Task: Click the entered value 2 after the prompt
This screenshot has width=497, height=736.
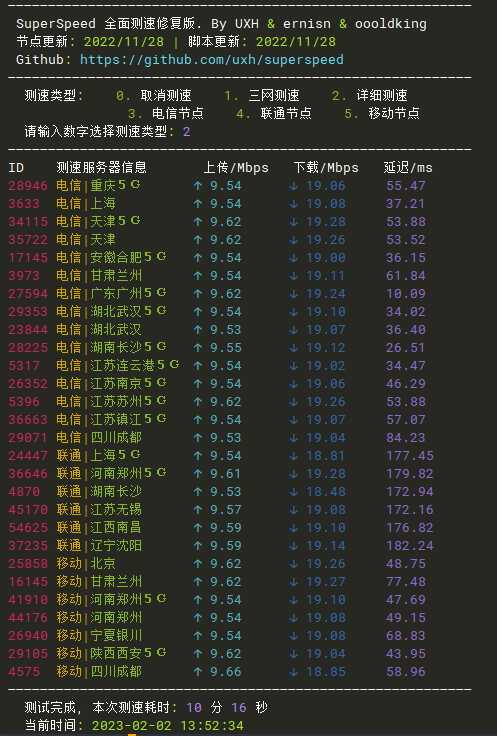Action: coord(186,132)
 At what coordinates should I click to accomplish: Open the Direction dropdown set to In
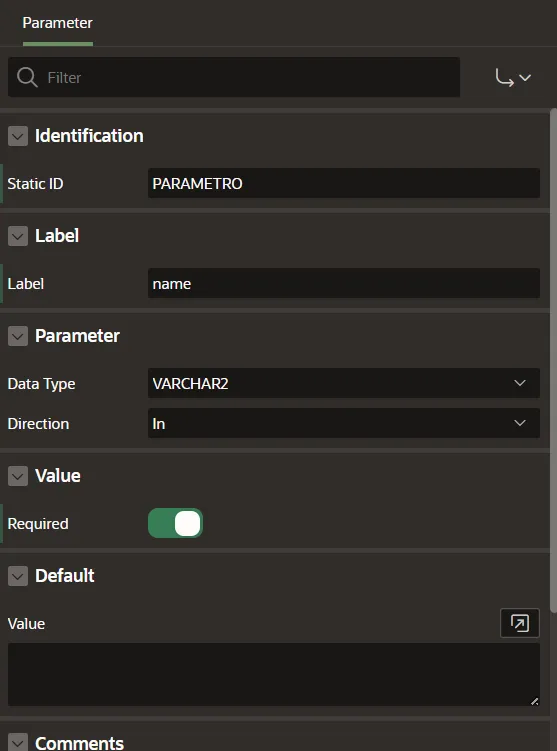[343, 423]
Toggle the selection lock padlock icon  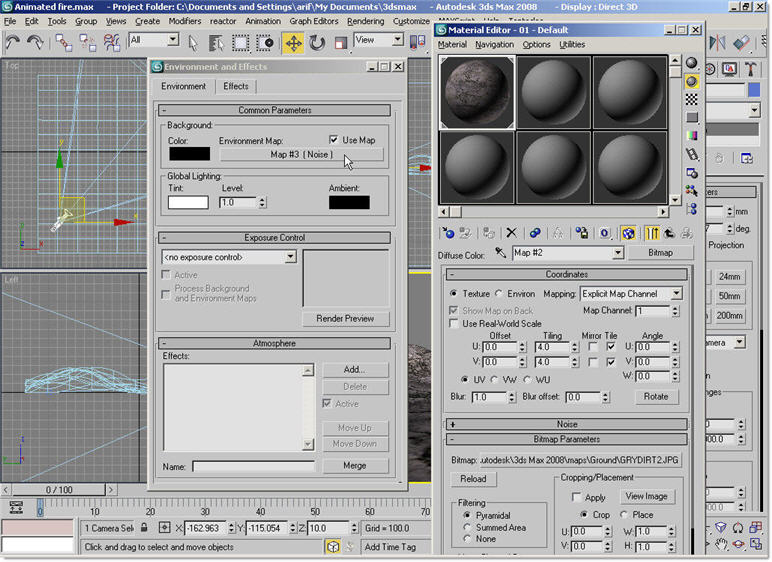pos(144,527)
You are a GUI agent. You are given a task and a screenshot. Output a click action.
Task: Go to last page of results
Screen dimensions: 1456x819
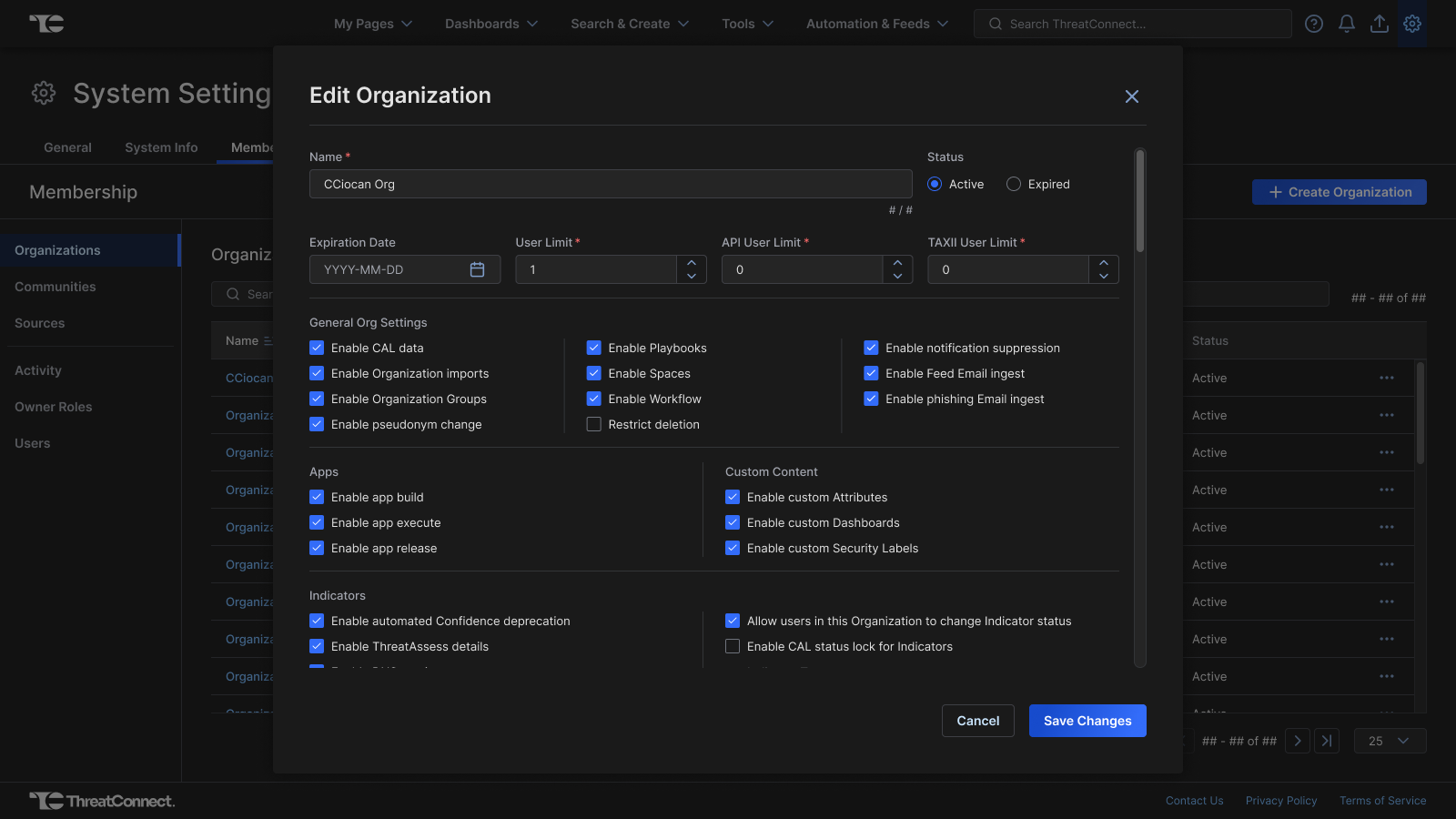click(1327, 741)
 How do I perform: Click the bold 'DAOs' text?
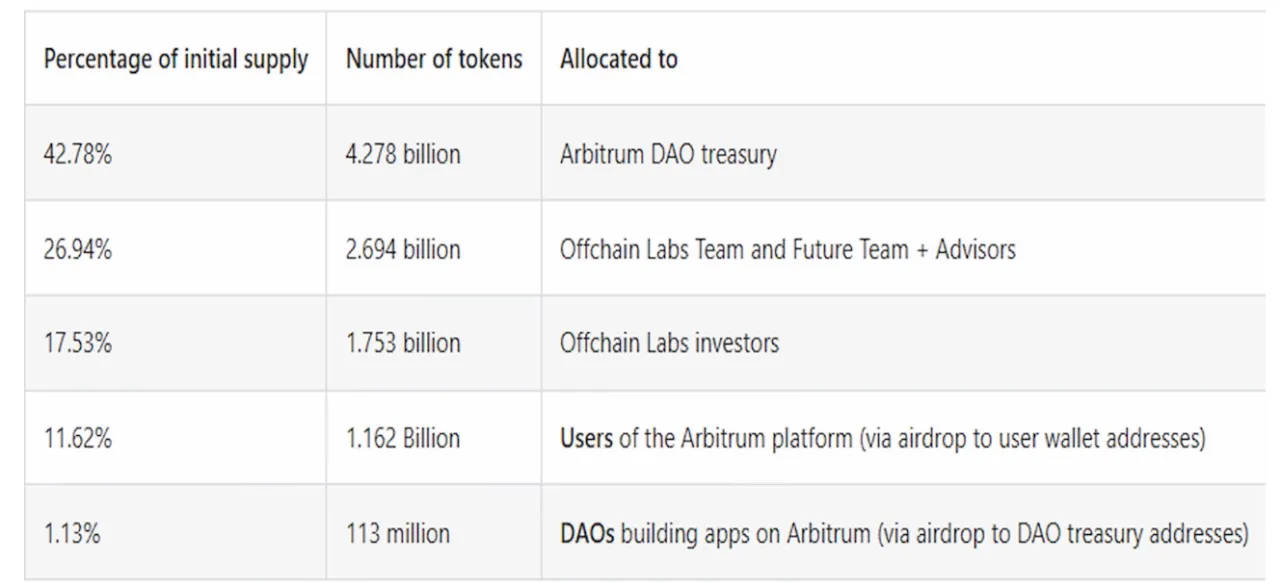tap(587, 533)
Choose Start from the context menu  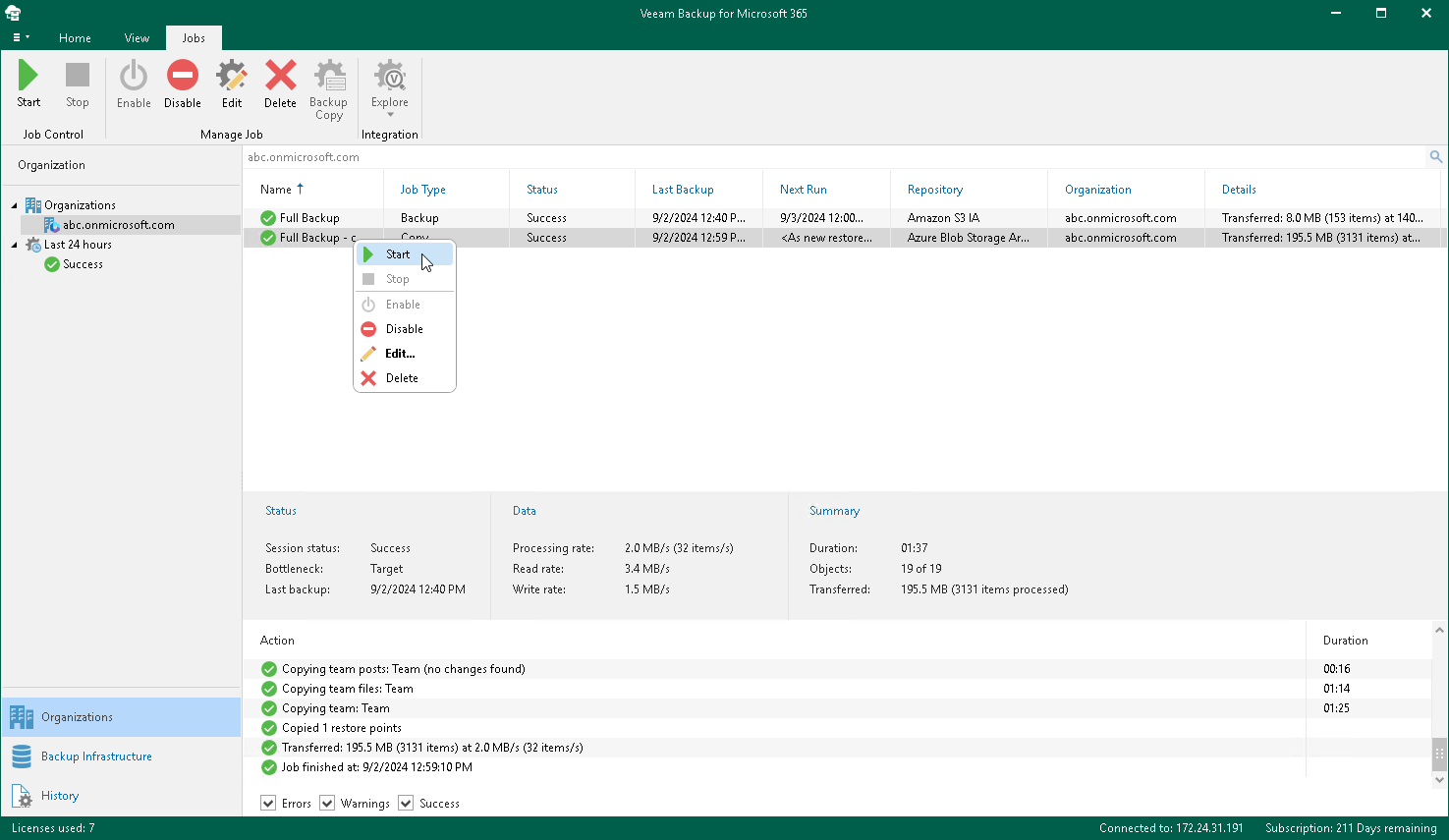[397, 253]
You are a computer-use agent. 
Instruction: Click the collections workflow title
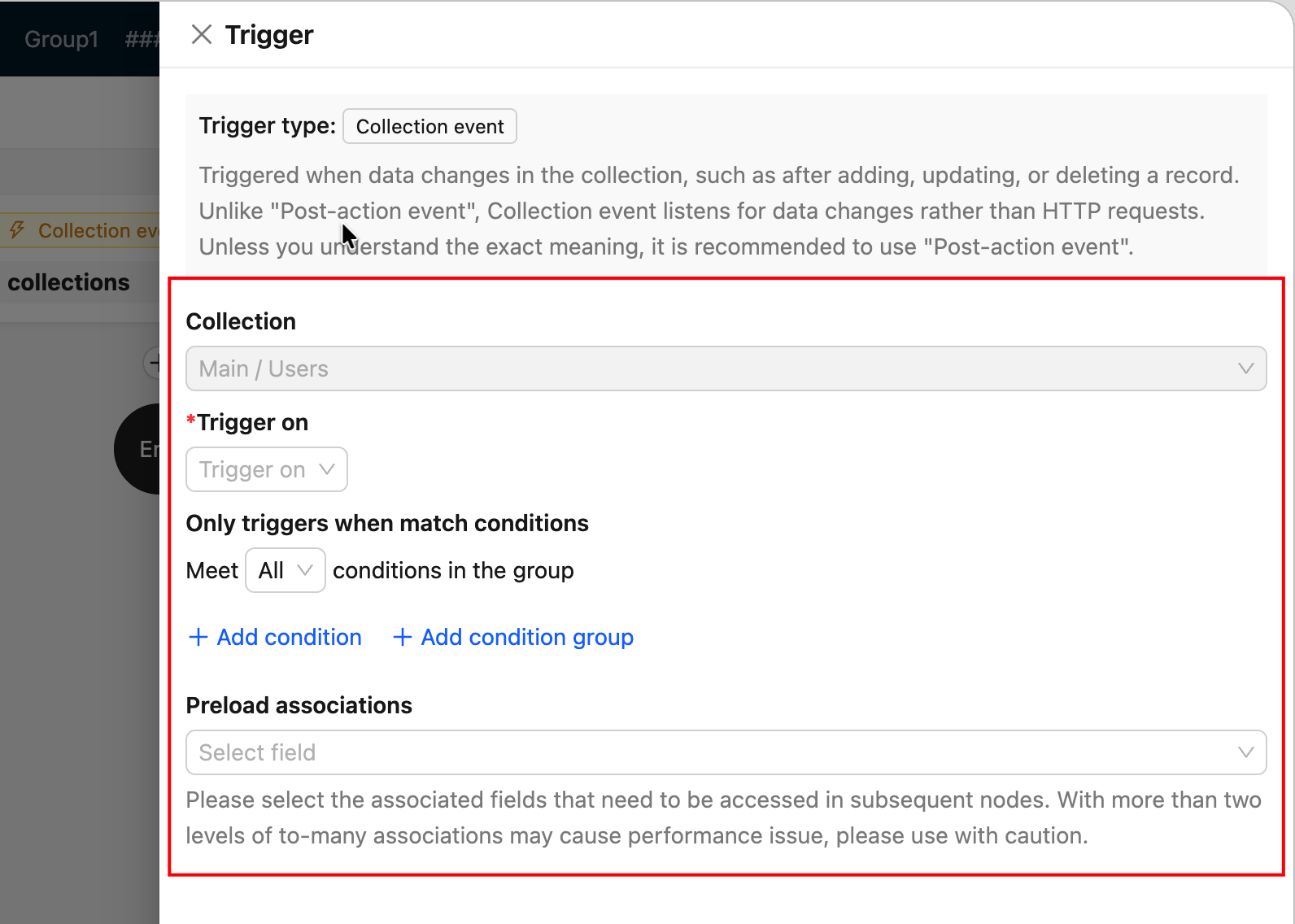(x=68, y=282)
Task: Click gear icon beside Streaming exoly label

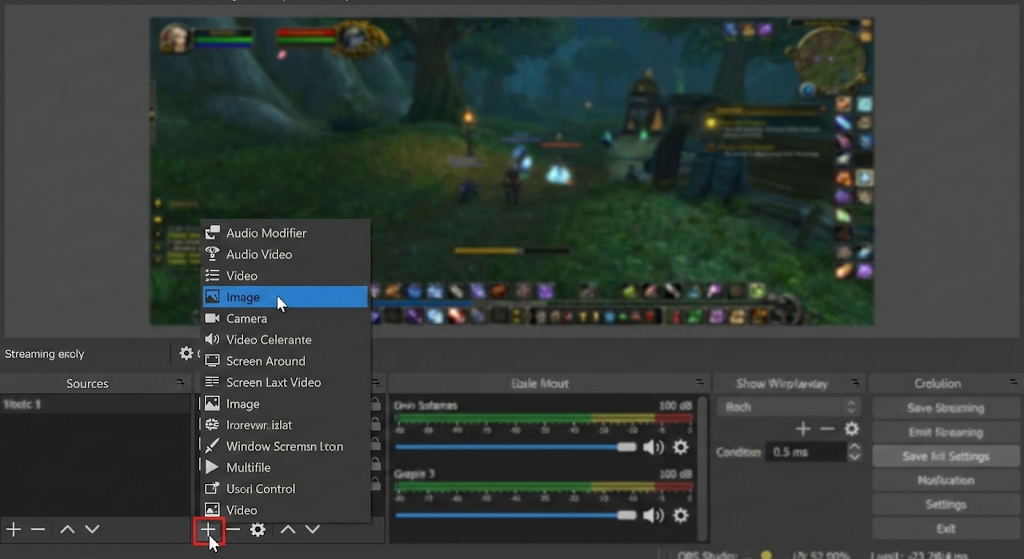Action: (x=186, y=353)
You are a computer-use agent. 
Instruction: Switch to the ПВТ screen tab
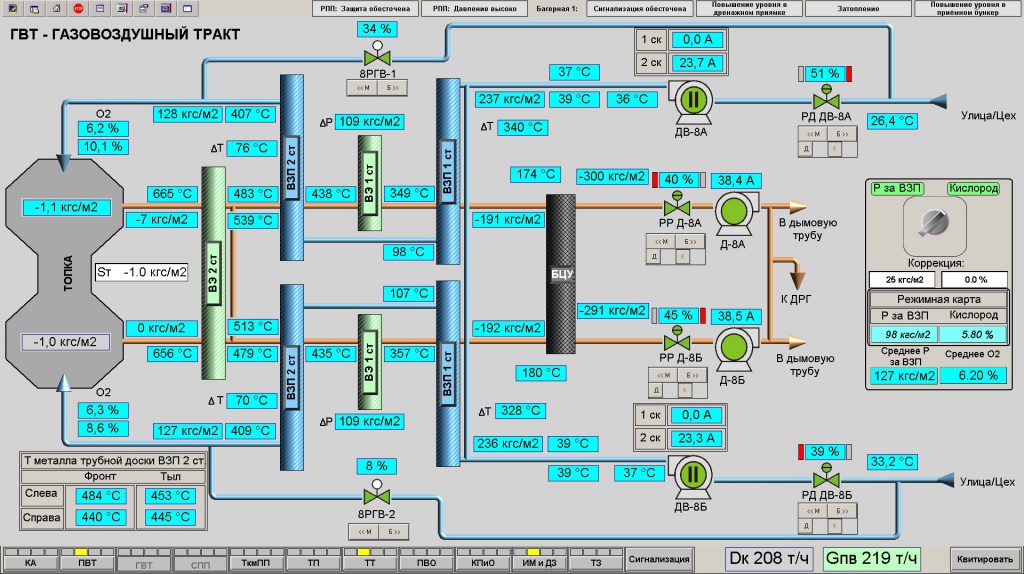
■ ■ ■ ■
▶ _WHAT NEEDS TO BE DONE_: All lines after and including the one with "Task: Click gear", through the end of the entries above, should be output exactly and by themselves. The pictures are to be left out.

▶ _ANSWER SPACE_:
Task: Click gear icon beside Streaming exoly label

Action: (x=186, y=353)
You are a computer-use agent. 
Instruction: Switch to the ПВТ screen tab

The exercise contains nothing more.